◆ **ASSIGNMENT**
Repeat the listing below line by line, exactly, leaving its pictures behind.

◆ **DATASET ENTRIES**
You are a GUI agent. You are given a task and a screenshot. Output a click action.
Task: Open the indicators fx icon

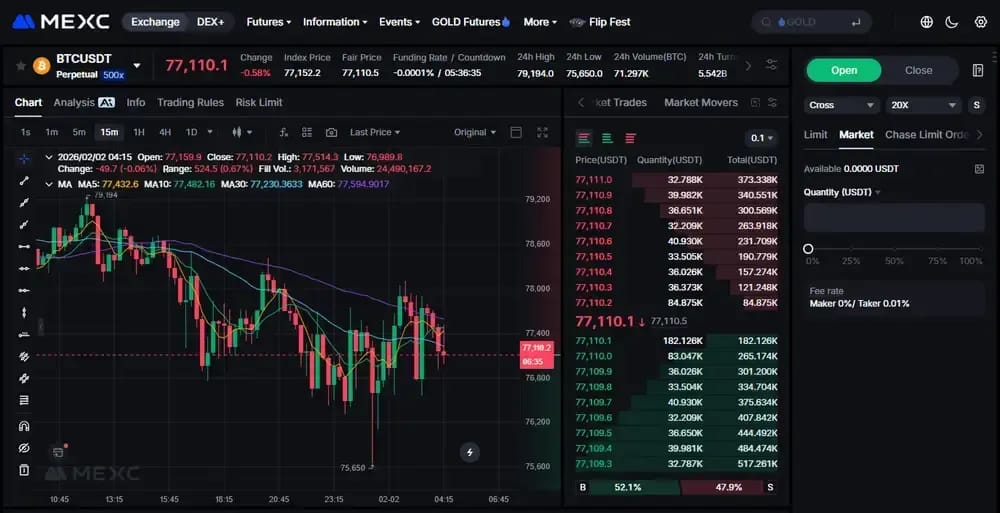tap(284, 133)
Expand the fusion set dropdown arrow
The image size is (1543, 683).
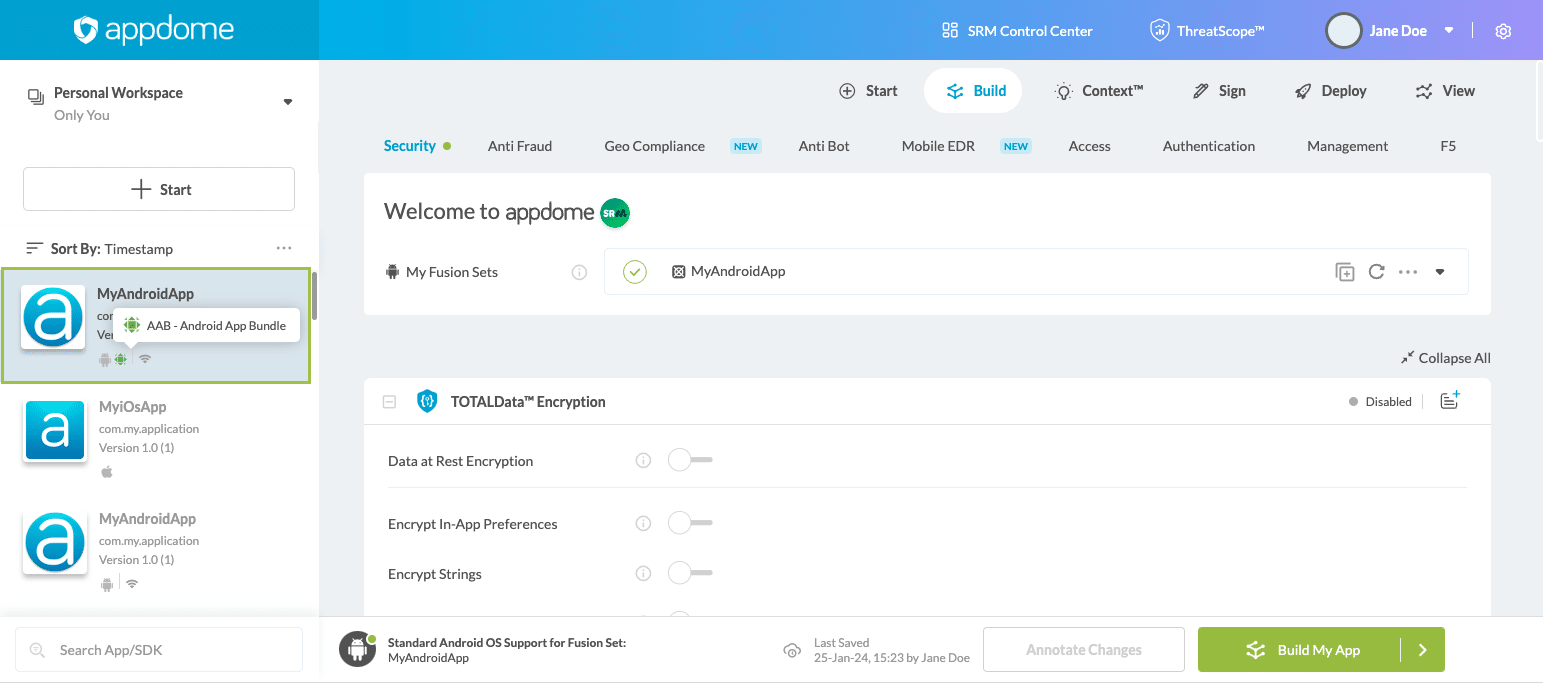pyautogui.click(x=1440, y=271)
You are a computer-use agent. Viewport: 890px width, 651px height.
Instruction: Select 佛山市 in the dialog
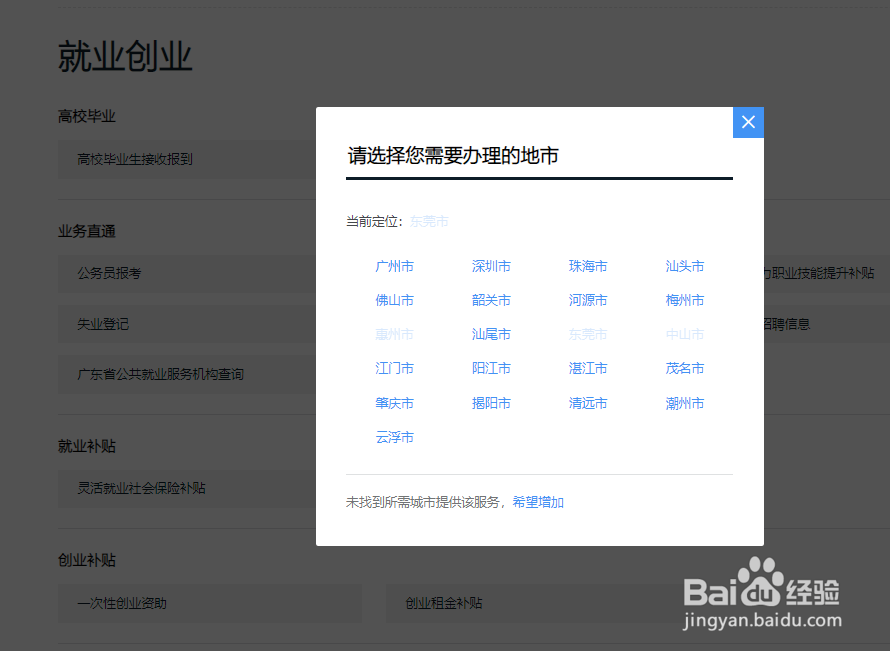point(394,300)
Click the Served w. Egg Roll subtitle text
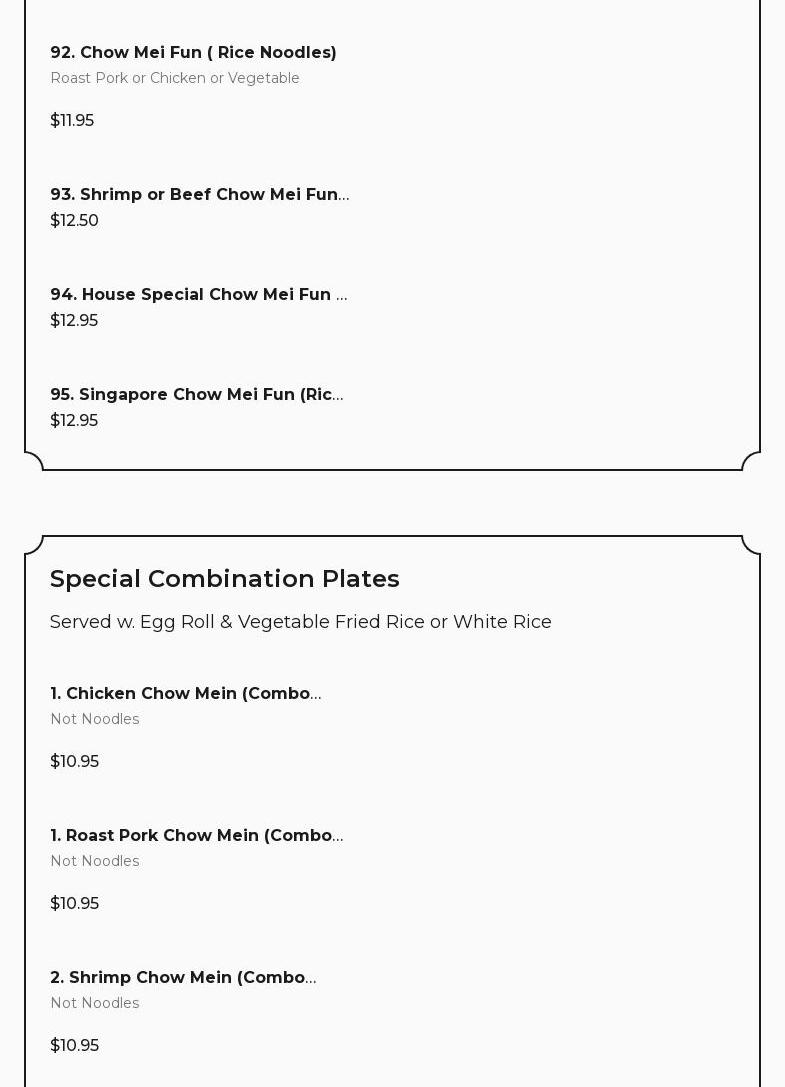 point(300,622)
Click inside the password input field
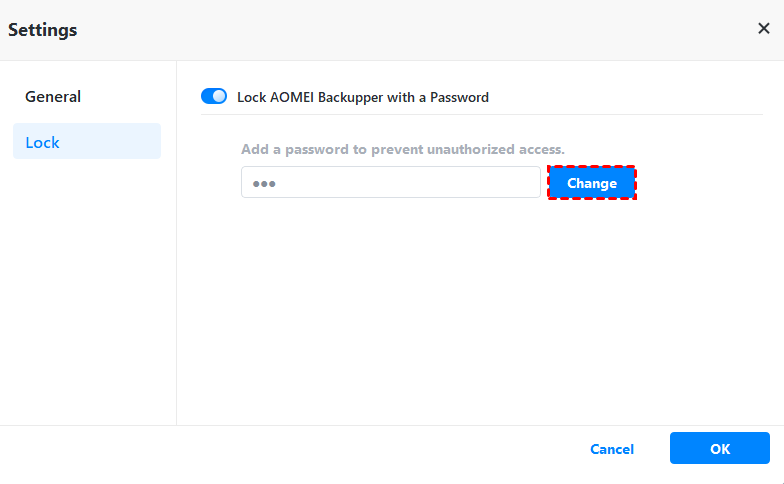Image resolution: width=784 pixels, height=484 pixels. (x=390, y=183)
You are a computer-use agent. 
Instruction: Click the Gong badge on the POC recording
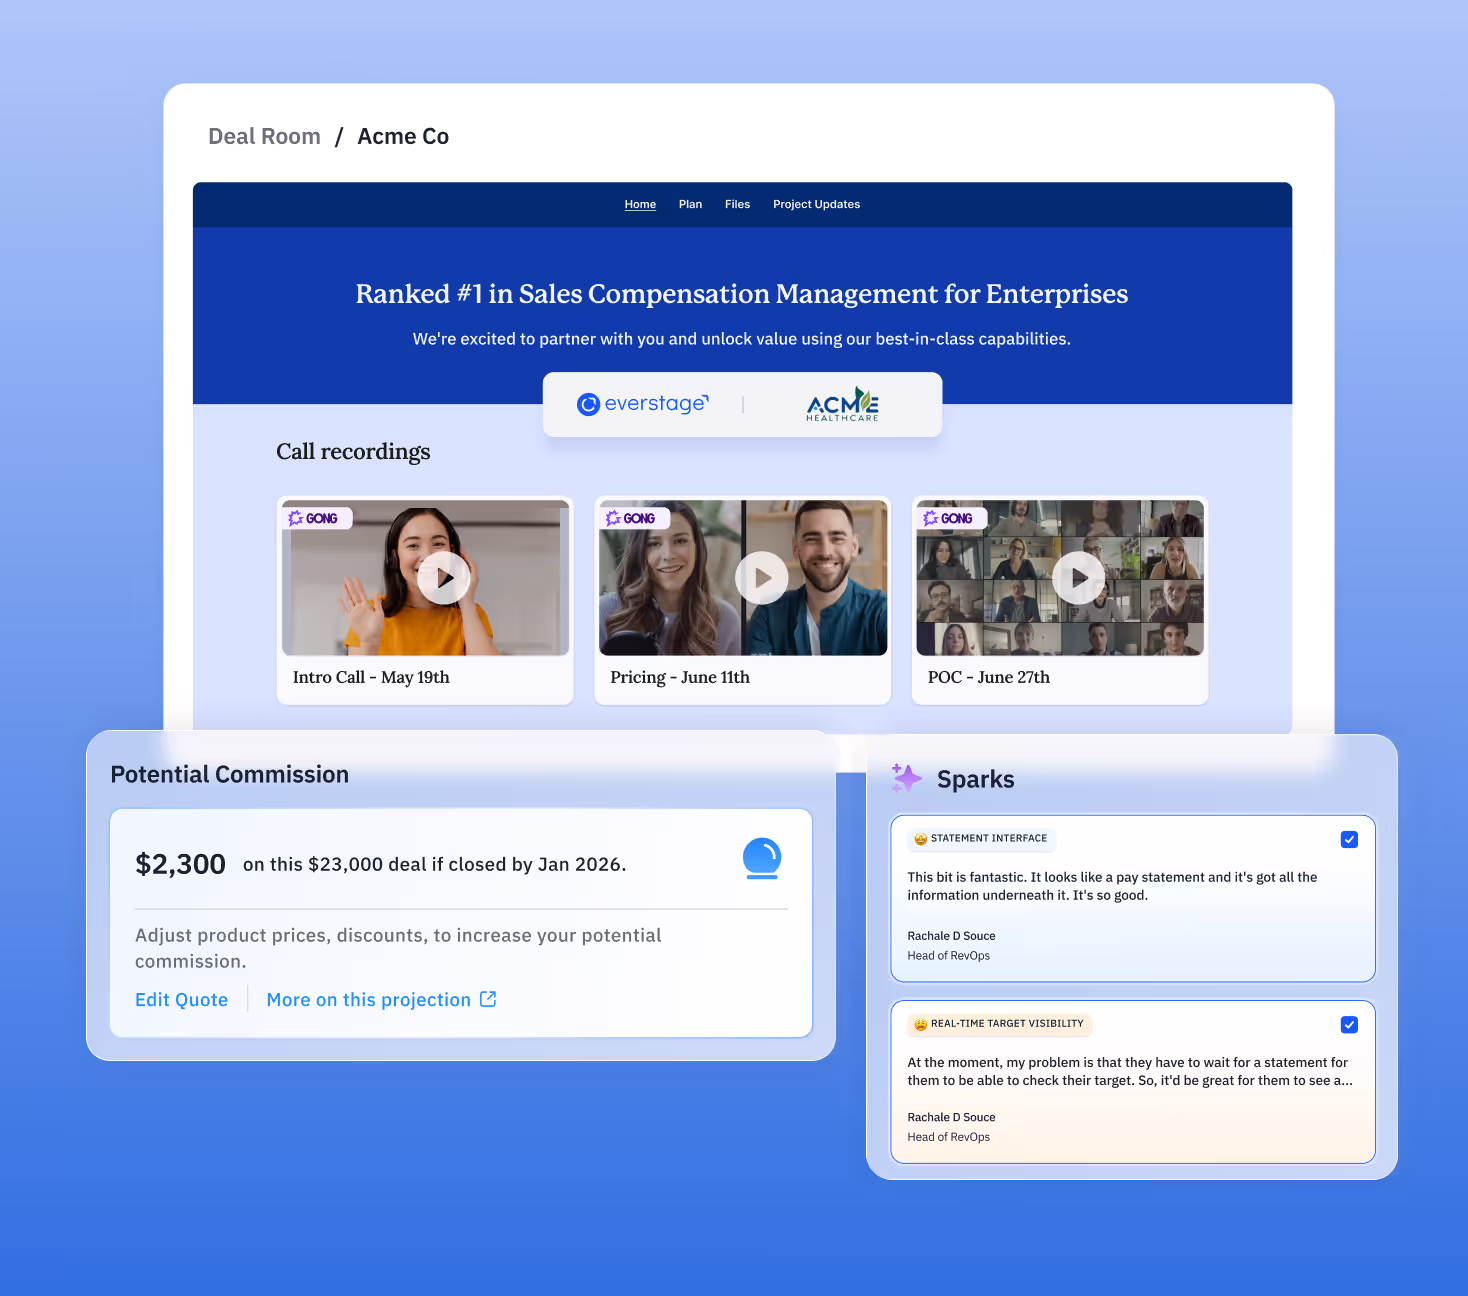coord(951,518)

◆ **SOLUTION FOR THIS EXERCISE**
You are a GUI agent. You are given a task and a screenshot. Output a click action.
Task: Open the indicators fx icon

tap(284, 133)
Expand the fusion set dropdown arrow
The image size is (1543, 683).
pyautogui.click(x=1440, y=271)
You are a computer-use agent. Viewport: 890px width, 651px height.
Instruction: Select 佛山市 in the dialog
point(394,300)
Click the Served w. Egg Roll subtitle text
 point(300,622)
Click inside the password input field
Image resolution: width=784 pixels, height=484 pixels. (x=390, y=183)
You are a computer-use agent. 
Instruction: Click the Gong badge on the POC recording
coord(951,518)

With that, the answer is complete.